----- Kutipan Pilihan -----

PROFIL GURU YANG BAIK

Menjadi seorang guru mungkin memeng tidaklah sulit, akan tetapi menjadi seorang guru yang benar-benar profesional, bermartabat, serta dapat mencerdaskan murid-muridnya merupakan hal yang tidak mudah. Menurut saya ada beberapa kriteria yang harus dimiliki oleh seorang guru agar dapat menjadi guru yang profesional, bermartabat, serta dapat mencerdaskan murid-muridnya. Kriteria-kriteria itu adalah sebagai berikut.

Bermoral
Guru merupakan seseorang yang menjadi panutan bagi murid-muridnya. Segala hal yang dilakukan guru sangat mungkin diikuti atau dicontoh anak didiknya. Guru juga bertanggung jawab terhadap perkembangan psikologi anak didiknya. Jika seorang guru melakukan suatu hal yang buruk yang tidak pantas dilakukan, apalagi oleh seorang guru tentunya hal ini sangat ironis sekali. Jika guru melakukan perbuatan yang tak bermoral, lantas bagaimana dengan murid-muridnya? Bukan berarti guru tidak boleh melakukan kesalahan karena memang guru juga manusia yang tidak mungkin terlepas dari salah dan khilaf, akan tetapi status guru yang disandang haruslah menuntun dirinya agar senantiasa berhati-hati dalam berperilaku dan bertindak sehingga hasil dari apa yang telah diperbuatnya tidak menjatuhkan martabatnya sebagai seorang guru. Oleh karena itu, bermoral tinggi mutlak harus tertanam dalam jiwa seorang guru agar nantinya dapat melahirkan anak didik yang cerdas juga bermoral baik. 

Menguasai materi
Tugas utama seorang guru adalah mengajar. Bekal utama yang harus dimilikinya ketika akan mengajar adalah penguasaan materi. Bayangkan saja jika guru tidak menguasai materi? Apa yang akan terjadi? Yang akan terjadi tentunya kegiatan belajar mengajar tidak akan sempurna.

Vokal yang baik
Vokal ini terdiri dari kejelasan pengucapan kata dan volume suara. Mengapa vokal yang baik sangat diperlukan? Salah satu peran yang tak mungkin terlepas dari seorang murid adalah mendengarkan apa yang disampaikan oleh gurunya. Tentunya, agar murid dapat menikmati, mencermati, serta memahami dengan mudah apa yang disampaikan guru diperlukanlah kejelasan pengucapan dan volume suara yang cukup. Selain dapat mempermudah murid dalam menikmati, mencermati, serta memahami apa yang disampaikan guru, vokal yang baik dapat lebih menarik perhatian murid-murid dalam memperhatikan gurunya dibandingkan jika dengan seorang guru yang asal-asalan berbicara dalam menerangkan atau menjelaskan materi kepada murid-muridnya.

-----

Rincian Tugas:
Teruskan teks tentang profil guru yang baik, mulai setelah kalimat terakhir yang tersaji. Baris-baris di bawah ini tidak berhubungan dengan teks tentang profil guru yang baik.

----- Segmen Data -----

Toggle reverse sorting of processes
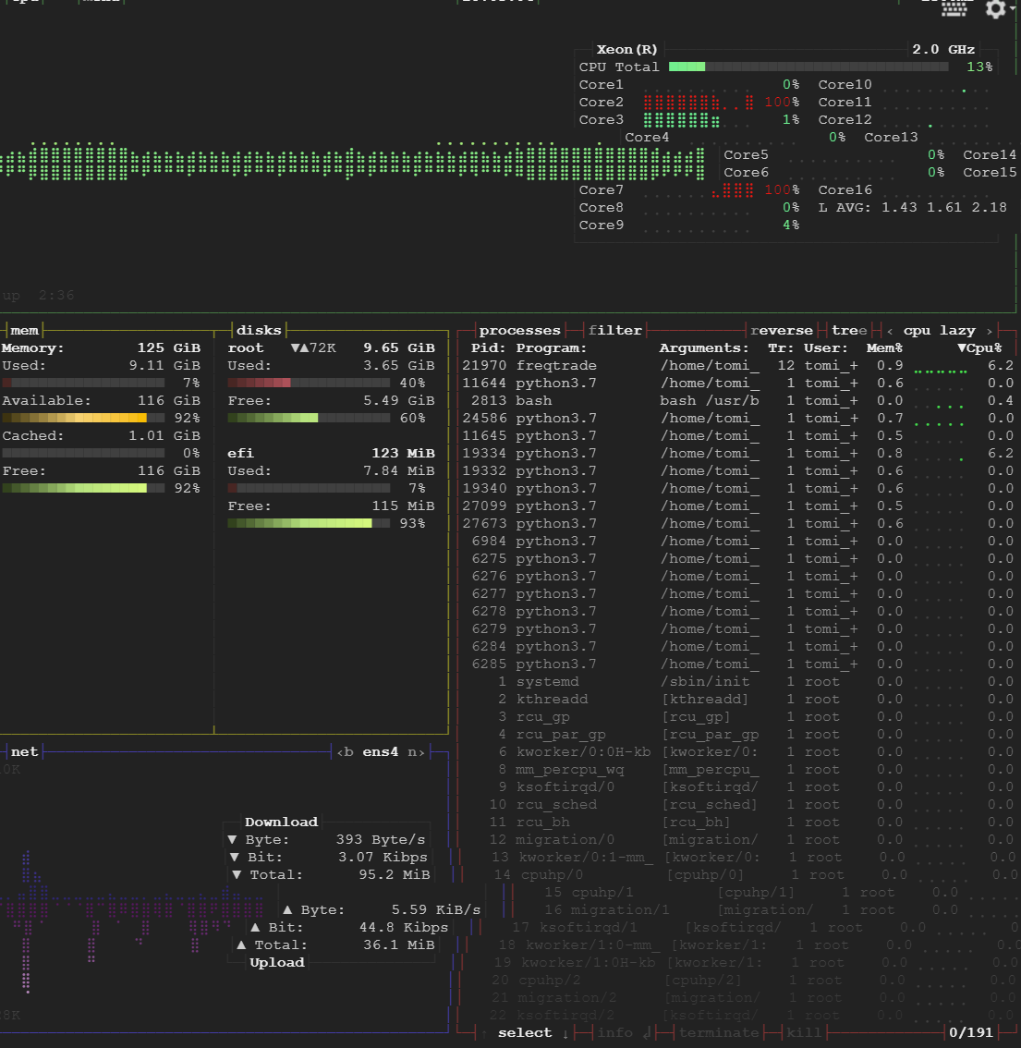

-----

Jawaban Latihan:
Disenangi murid-muridnya
Hal ini sangat diperlukan bagi seorang guru karena dengan disenangi murid-muridnya, guru dapat dengan mudah berkomunikasi dengan murid-muridnya. Guru juga lebih mudah melaksanakan kegiatan belajar mengajar yang lebih menarik dan komunikatif. Salah satu hal yang dapat dilakukan agar seorang disenangi murid-muridnya adalah dengan mejalin hubungan yang lebih dekat kepada anak didiknya. Jangan membuat kesan bahwa diri kita (guru) adalah guru yang galak dimata murid-muridnya. Hal ini akan membuat murid enggan berkomunikasi seperti bertanya dan memberi tanggapan dalam proses pembelajaran kepada guru. Selanjutnya, suasana belajar mengajar yang seperti ini akan nampak sangat menegangan karena peserta didik takut kapada gurunya, dan pasti sangat membosankan. Oleh karena itu, menjadi guru yang disenangi akan sangat membantu dalam menciptakan suasana belajar mengajar yang lebih menyenangkan namun tetap harus kondusif.

Tegas dan berwibawa
Terkadang guru memang perlu bergurau dan bercanda dengan murid-muridnya. Namun yang tidak boleh dilupakan adalah ketegasan dan kewibawaan karena meski guru menjalin hubungan yang dekat dengan murid-muridnya tetap harus ada suatu alat agar guru tersebut tetap dihormati dan disegani murid-muridnya yakni ketegasan dan kewibawaan.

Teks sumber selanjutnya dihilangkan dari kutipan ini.